Cosa l’ha spinta però a tornare alla regia?
“Non mi mancava quel tipo di allenamento: sono sul set tutti i giorni con i ragazzi del Centro sperimentale di Cinematografia, insegno alla Iulm. Ma sono stati determinanti due incontri, uno con una bella storia e l’altro con un produttore che ci ha creduto. E mi sono fatto incastrare da Angela Finocchiaro, che ha voluto guidare in un road movie: oggi con le mille tecnologie che esistono, l’intelligenza artificiale e il teatro virtuale, guidare mentre reciti è eroico. Angela mi ha detto: “Se non guido non mi sento vera“. Mi ha fatto tenerezza per 1.500 chilometri”.
Siete stati fianco a fianco sin dal primo viaggio, “Ratataplan“. Con Amichemai è la chiusura di un cerchio o siete già pronti per nuove imprese?
“Chissà. Adesso l’impegno massimo è dedicato ad Amiche mai, per farlo vedere al pubblico, accompagnandolo nelle sale, dove si riunisce un pubblico di cinefili che vuole uscire di casa per vedere un film che è fatto per essere visto al cinema”.
Qual è il suo rapporto con la tecnologia? La abbiamo vista uccidere un drone...
“Il drone ha avuto quello che si merita. Ero ironico, ho le mie idee, ma gli ultimi 15 anni li ho trascorsi nelle scuole, nelle università, tra i giovani. E ho vissuto tutte queste tecnologie con loro, abbiamo sperimentato insieme.

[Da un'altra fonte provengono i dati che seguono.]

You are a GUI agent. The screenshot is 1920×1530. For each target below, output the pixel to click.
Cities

Il complimento più bello l’ho ricevuto da uno spettatore alla “prima“: “Sembra un film fatto da un ragazzo che gioca con i telefonini“. Sono diversamente giovane, mi sono divertito. E forse tutta questa divisione tra pubblici, per età e categorie, non ha più molto senso”.
Per questo film ha lasciato anche la “sua“ Milano.

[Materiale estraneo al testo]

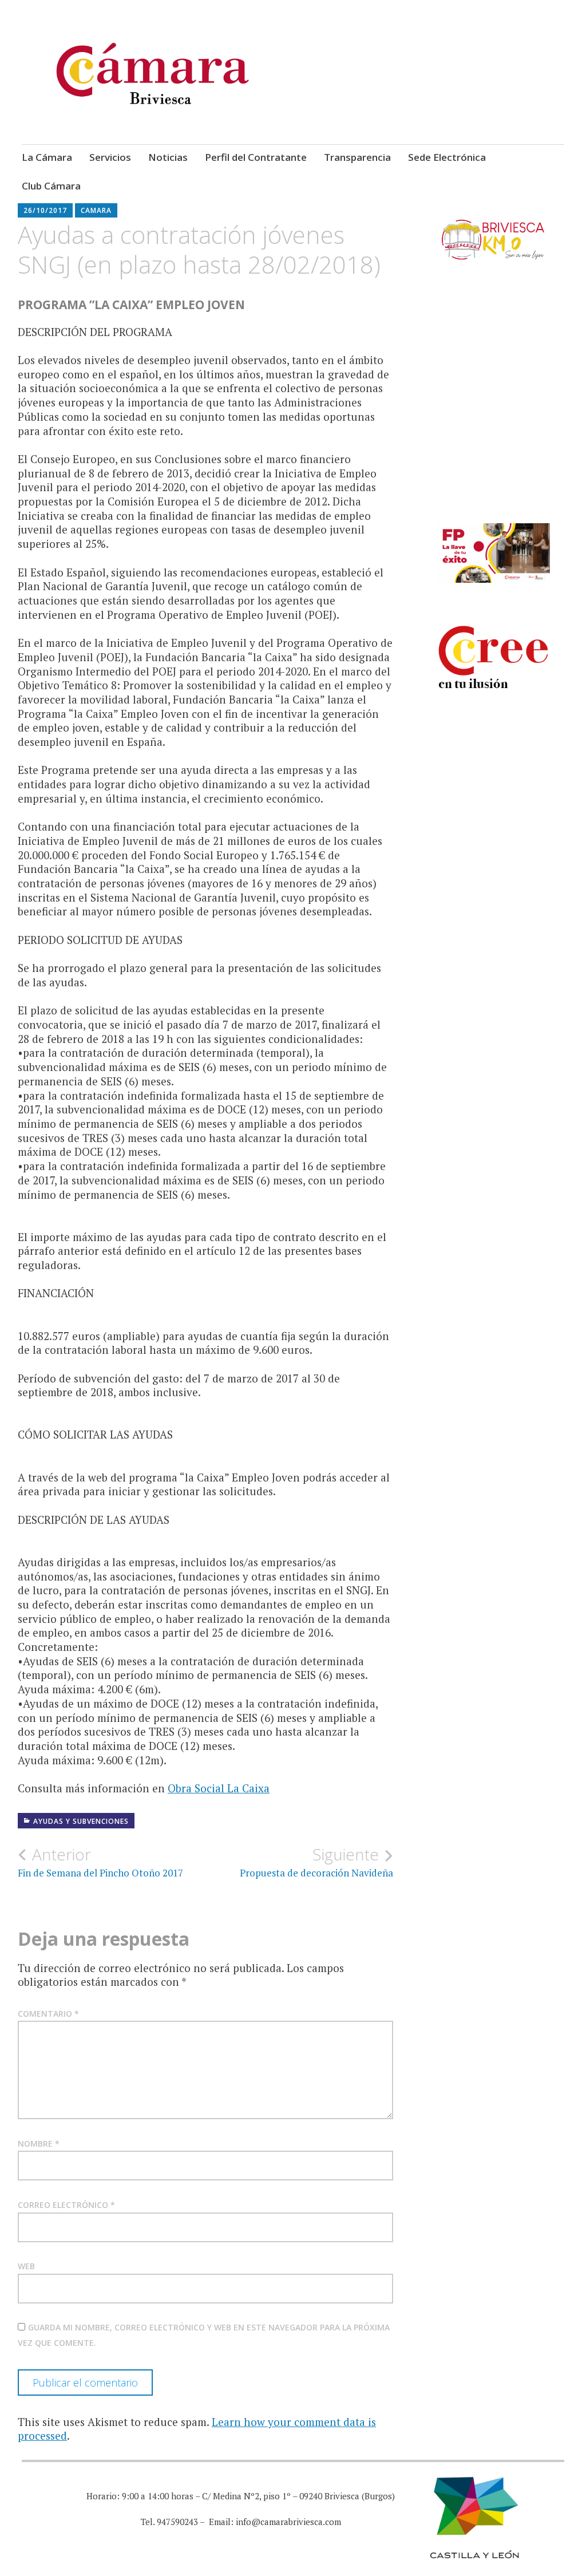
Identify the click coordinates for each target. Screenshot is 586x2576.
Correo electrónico (66, 2204)
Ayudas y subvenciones (81, 1821)
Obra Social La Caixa (219, 1788)
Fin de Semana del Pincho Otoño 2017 (100, 1862)
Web (26, 2266)
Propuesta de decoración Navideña (316, 1862)
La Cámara (47, 157)
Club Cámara (51, 185)
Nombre (39, 2143)
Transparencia (357, 157)
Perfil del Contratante (256, 157)
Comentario (48, 2013)
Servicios (110, 157)
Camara (96, 210)
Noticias (168, 157)
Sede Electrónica (447, 157)
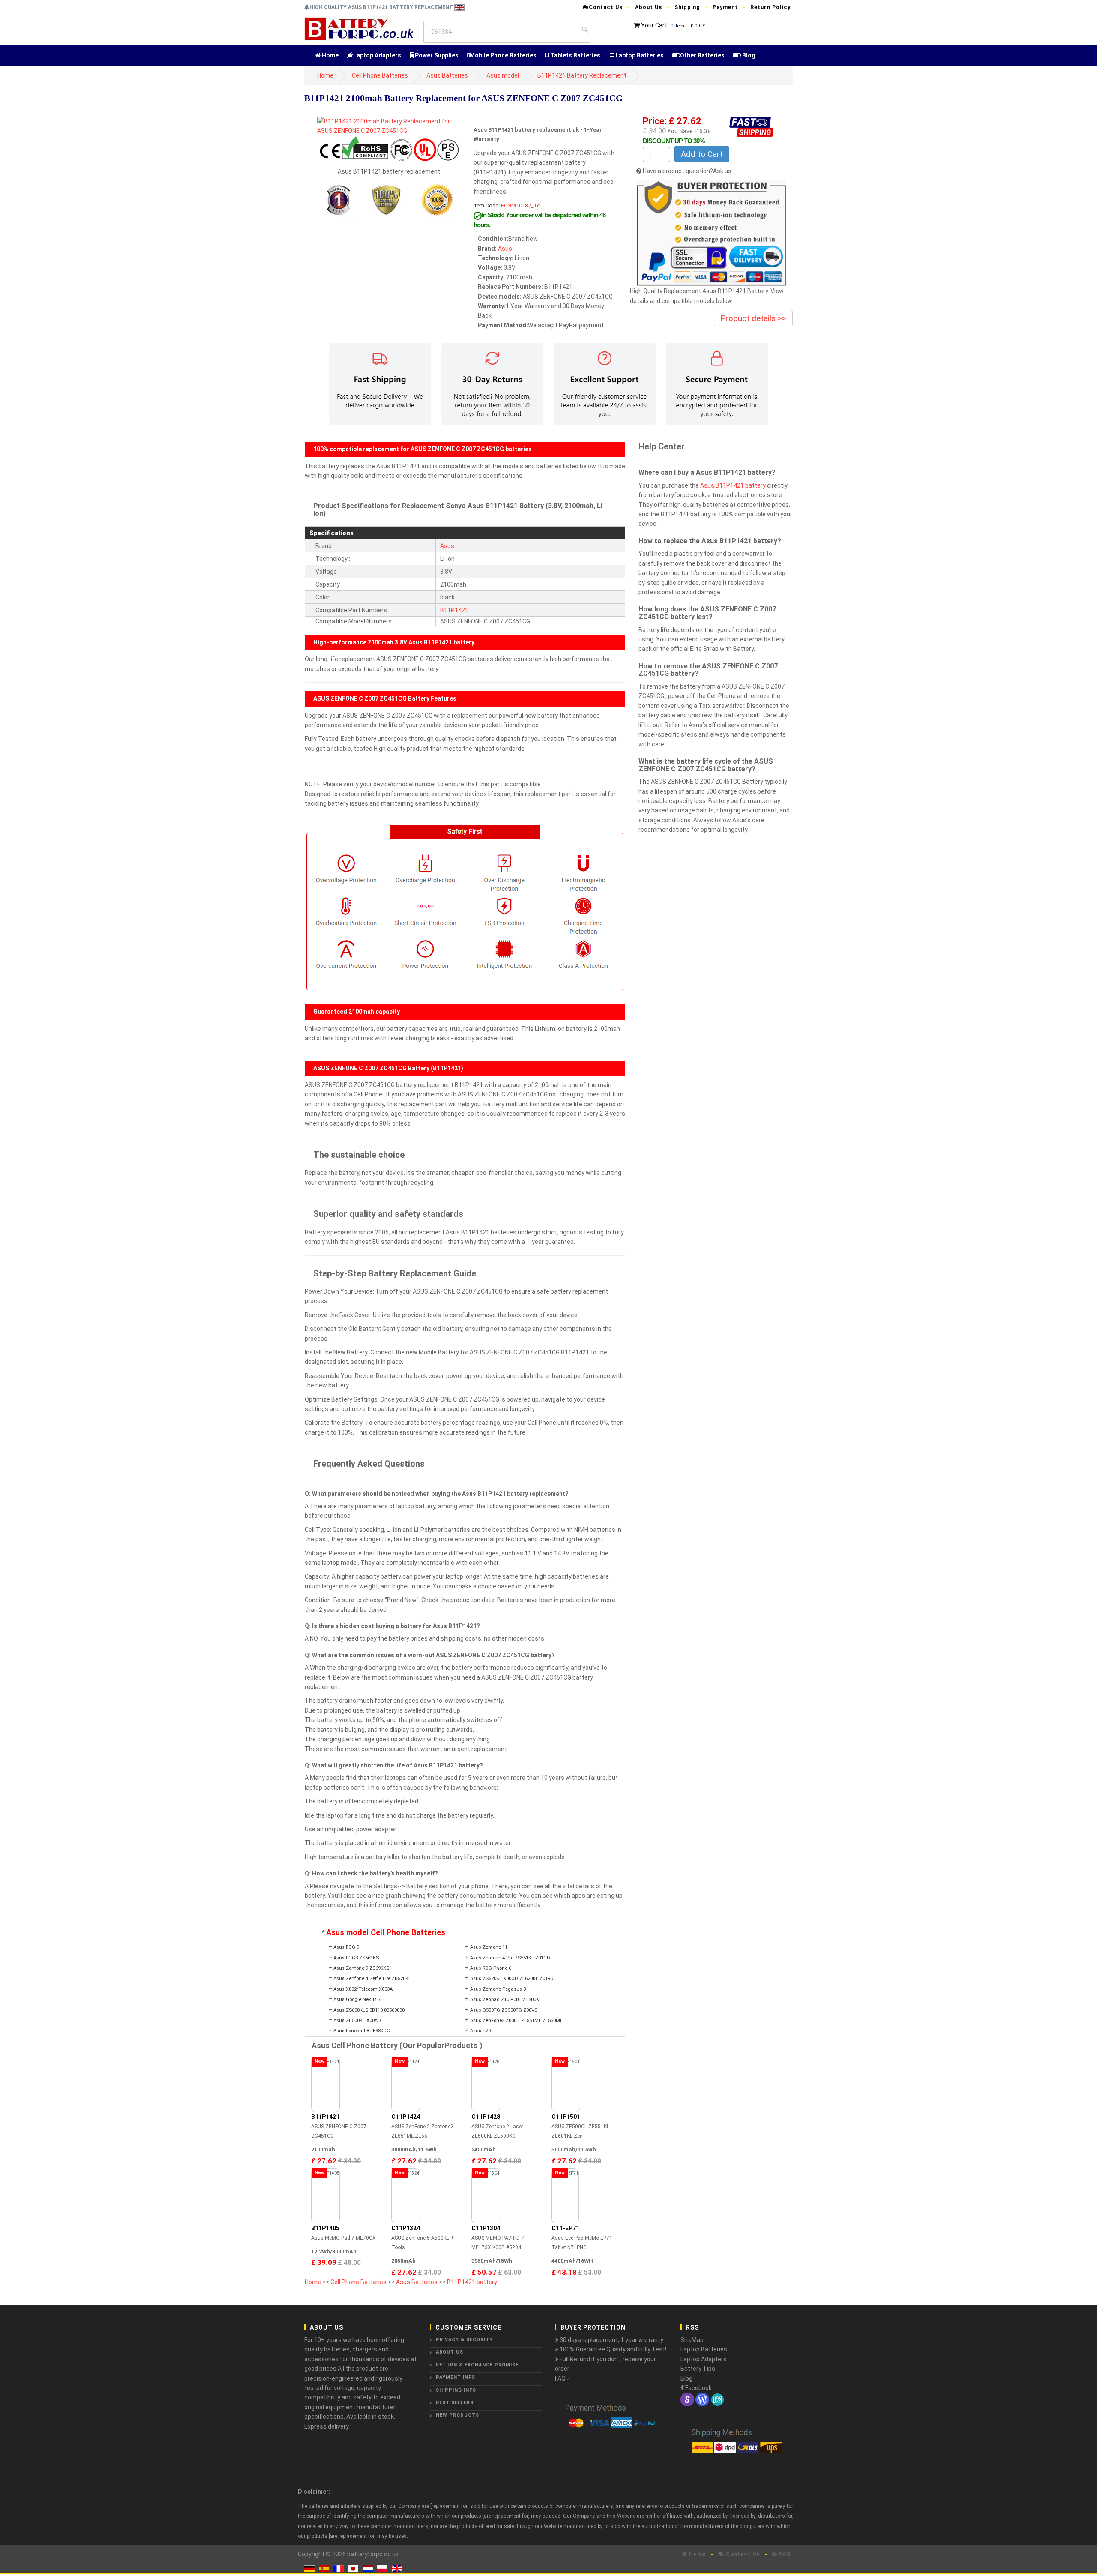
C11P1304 (485, 2228)
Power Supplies (437, 55)
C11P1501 (565, 2116)
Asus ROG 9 (346, 1947)
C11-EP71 (565, 2228)
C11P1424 (405, 2116)
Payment (725, 7)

“La verità? Per dirla in maniera onesta, l’on the road permetteva di contenere il budget. Nella prima stesura immaginavo di partire da Milano, ma quando è nata la candidatura di Serra Yilmaz, attrice bravissima e complementare ad Angela Finocchiaro, ho capito che arrivare in Turchia da Milano era un po’ lungo. Così ho pensato a questo viaggio metaforico, che sin dalla prima tappa esce dall’Italia. Trieste era ideale, si è già alla frontiera, vicini al Balcani, si entra subito nell’avventura”.
E si asfaltano stereotipi, chilometro per chilometro.
“È così: se mettessimo in macchina persone che riteniamo lontanissime da noi, per vissuti e appartenenze intellettuali, ci scopriremmo molto più vicini”.
Torniamo a Milano.
“In fondo c’è anche in “Amichemai“, è nelle atmosfere e nelle idee. Io sto bene a Milano, ci sono nato: nella sua freddezza ti dà tanti stimoli. In fondo, quando De Sica e Zavattini hanno girato Miracolo a Milano sono venuti qui. Per assurdo a Roma le scope non volano mentre nella città più concreta e legata al business le favole possono succedere: si può attraversare la città con un bicchiere d’acqua magico, si può diventare cartoni animati o entrare nelle pubblicità”.
Favole e realtà: qui dirige il Festival “Visioni dal mondo“.
“Nei miei film parlo della realtà in modo favolistico, ma il documentario è l’altra mia grandissima passione, insieme alla scuola. Insomma, non sentivo la mancanza del cinema ed ero pieno di impegni... mi ha proprio incastrato Angela”.
Ma si è divertito. Come sta il cinema oggi?
“Tutte le forme di spettacolo hanno avuto un loro secolo magico, il circo, la lirica, anche il cinema. Poi diventano terreno per cinefili, melomani, amanti del teatro, cambiano. Però i linguaggi inseguono tecnologie nuove, tra pochi mesi si potrà doppiare un film con la voce degli attori che parlano lingue diverse, sincronizzando il labiale. Se fossi un doppiatore sarei disperato, da regista posso essere entusiasta. Dipende dal modo in cui si utilizza l’IA e dalle idee, che devono venire agli autori, per aprire nuovi mercati”.